Even without increasing CISA’s budget, Riggleman said lawmakers on both sides of the aisle need to unite to protect America from its enemies.
One way to infuse tens of millions of dollars into the agency immediately, he proposed, would be to redirect funding from nonessential programs, including $25 million slated for teaching elementary schools how to use computers.
"I think what you need to do is an audit – and if you see things that look ridiculous, we have to come to a point where mission-specific objectives override political objectives as some might define as woke or whatever," he said.
And there’s no excuse for critical infrastructure facilities that feel the need to have armed guards, locked gates and secured perimeters to overlook their cybersecurity, according to Lior Frenkel, CEO and co-founder of Waterfall Security Solutions.
Speaking over the phone from Israel, he told Fox News Wednesday that his company and its competitors already have thousands of facilities in the U.S. and abroad protected by its technology, which thwarts Trojan horse-style ransomware attacks.
The solution, he told Fox News Wednesday, is to lock down the direction in which information flows.
"Water can't go up the waterfall – given there's a physical barrier, which is exactly what we do," he said.

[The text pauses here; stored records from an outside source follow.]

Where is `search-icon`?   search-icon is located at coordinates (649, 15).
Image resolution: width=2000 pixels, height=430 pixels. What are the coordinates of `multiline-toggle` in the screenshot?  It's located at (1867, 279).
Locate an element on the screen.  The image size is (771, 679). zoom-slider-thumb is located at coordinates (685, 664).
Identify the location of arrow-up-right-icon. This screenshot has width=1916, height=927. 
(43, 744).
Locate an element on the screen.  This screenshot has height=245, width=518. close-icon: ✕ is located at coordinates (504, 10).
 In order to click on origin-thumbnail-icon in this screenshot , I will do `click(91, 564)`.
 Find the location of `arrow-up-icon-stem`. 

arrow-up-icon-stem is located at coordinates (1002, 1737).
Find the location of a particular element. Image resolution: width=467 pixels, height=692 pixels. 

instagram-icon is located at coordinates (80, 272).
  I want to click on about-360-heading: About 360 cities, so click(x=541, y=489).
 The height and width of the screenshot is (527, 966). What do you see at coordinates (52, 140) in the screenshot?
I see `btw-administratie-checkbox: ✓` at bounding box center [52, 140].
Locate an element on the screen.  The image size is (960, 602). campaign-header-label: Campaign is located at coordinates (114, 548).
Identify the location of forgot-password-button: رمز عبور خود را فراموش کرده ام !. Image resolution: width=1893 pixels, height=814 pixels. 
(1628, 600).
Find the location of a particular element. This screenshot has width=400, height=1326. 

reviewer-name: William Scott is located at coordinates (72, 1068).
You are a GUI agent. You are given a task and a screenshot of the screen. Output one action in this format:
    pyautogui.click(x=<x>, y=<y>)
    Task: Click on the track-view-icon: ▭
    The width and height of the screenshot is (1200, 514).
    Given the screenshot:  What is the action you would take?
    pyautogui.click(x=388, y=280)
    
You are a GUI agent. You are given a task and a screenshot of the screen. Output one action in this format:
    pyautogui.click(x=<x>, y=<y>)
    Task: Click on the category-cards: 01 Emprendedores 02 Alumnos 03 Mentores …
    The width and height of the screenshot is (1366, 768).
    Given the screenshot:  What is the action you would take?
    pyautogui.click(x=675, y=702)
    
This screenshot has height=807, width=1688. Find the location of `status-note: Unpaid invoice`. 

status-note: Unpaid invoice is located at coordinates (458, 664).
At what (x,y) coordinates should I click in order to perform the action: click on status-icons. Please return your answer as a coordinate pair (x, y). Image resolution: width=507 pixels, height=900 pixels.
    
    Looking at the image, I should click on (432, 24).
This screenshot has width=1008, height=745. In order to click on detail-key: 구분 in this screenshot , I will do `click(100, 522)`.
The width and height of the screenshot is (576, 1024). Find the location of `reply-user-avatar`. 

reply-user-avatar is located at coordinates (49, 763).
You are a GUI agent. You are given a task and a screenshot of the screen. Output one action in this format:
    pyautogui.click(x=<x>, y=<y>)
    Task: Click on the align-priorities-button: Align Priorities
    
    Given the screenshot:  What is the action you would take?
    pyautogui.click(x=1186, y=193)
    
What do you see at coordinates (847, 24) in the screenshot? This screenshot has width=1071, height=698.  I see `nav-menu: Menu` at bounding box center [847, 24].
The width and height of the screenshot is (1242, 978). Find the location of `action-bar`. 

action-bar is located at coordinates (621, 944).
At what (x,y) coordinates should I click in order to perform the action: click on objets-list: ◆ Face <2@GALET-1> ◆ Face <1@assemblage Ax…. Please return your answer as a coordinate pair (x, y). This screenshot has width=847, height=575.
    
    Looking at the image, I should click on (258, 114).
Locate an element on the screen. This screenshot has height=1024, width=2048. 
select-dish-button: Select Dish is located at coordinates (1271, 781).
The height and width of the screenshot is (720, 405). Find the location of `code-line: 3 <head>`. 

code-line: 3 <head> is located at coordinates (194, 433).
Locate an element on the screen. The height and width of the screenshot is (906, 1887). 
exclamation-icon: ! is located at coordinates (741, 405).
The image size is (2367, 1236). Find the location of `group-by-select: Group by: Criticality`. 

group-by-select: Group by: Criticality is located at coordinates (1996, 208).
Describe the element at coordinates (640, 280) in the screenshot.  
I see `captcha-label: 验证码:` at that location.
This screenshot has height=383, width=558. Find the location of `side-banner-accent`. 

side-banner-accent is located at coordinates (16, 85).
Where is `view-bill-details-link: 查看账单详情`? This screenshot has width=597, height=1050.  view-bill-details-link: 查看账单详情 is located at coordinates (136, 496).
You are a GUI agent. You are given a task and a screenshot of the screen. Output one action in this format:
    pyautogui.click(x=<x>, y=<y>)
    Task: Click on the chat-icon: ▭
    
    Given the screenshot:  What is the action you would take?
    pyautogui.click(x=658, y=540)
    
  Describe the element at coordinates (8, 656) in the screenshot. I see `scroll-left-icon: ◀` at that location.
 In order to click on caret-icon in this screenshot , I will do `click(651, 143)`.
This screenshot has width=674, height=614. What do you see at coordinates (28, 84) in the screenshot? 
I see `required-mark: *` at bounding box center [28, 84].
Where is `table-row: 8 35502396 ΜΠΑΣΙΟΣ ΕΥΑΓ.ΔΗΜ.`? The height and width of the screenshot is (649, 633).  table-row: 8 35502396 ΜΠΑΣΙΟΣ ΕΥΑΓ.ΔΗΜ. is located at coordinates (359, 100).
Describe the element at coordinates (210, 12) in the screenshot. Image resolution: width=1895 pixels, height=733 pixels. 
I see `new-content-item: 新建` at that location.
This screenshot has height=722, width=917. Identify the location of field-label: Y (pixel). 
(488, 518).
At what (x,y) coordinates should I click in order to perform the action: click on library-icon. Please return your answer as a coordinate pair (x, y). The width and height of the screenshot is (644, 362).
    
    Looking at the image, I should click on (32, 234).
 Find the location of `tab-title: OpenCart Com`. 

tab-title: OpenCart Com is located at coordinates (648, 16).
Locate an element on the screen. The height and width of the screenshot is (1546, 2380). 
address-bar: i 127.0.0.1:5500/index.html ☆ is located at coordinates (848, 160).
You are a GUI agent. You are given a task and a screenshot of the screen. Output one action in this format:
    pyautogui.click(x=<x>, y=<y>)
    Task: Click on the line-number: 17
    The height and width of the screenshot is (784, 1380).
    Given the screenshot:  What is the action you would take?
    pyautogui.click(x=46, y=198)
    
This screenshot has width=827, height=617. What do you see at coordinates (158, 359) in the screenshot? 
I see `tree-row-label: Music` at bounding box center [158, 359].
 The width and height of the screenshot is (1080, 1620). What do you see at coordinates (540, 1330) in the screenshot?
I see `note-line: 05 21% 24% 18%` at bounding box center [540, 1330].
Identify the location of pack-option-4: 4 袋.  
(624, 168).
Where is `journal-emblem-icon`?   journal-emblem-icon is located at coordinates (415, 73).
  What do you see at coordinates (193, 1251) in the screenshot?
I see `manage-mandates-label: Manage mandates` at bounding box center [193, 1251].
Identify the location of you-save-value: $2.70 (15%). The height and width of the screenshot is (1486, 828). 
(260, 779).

But water, like encrypted data, can still go down, allowing infrastructure facilities to send out information freely to the cloud without being at risk of a cyberattack in the opposite direction.
Frenkel said his company serves thousands of infrastructure clients already, about half of them in the energy sector and more in water, chemicals and transportation.
"I founded this company because it drives me crazy that it’s so easy to penetrate, remotely, such critical systems that have such a big impact on society – and yet it’s so hard physically," he said. "You have armed guards and security all around it. … But you can hack through the firewall and you're in and can do practically whatever you want."
Biden's Wednesday executive order made no mention of bolstering the United States' offensive cyber capabilities, but it did establish a national Cybersecurity Safety Review Board to investigate future major incidents.
The White House did not immediately respond to a Fox News request for comment.
As Republicans and Democrats try to negotiate what could be a multitrillion-dollar infrastructure deal in Washington, D.C., experts say whatever they agree upon should acknowledge cybersecurity in all critical new infrastructure projects.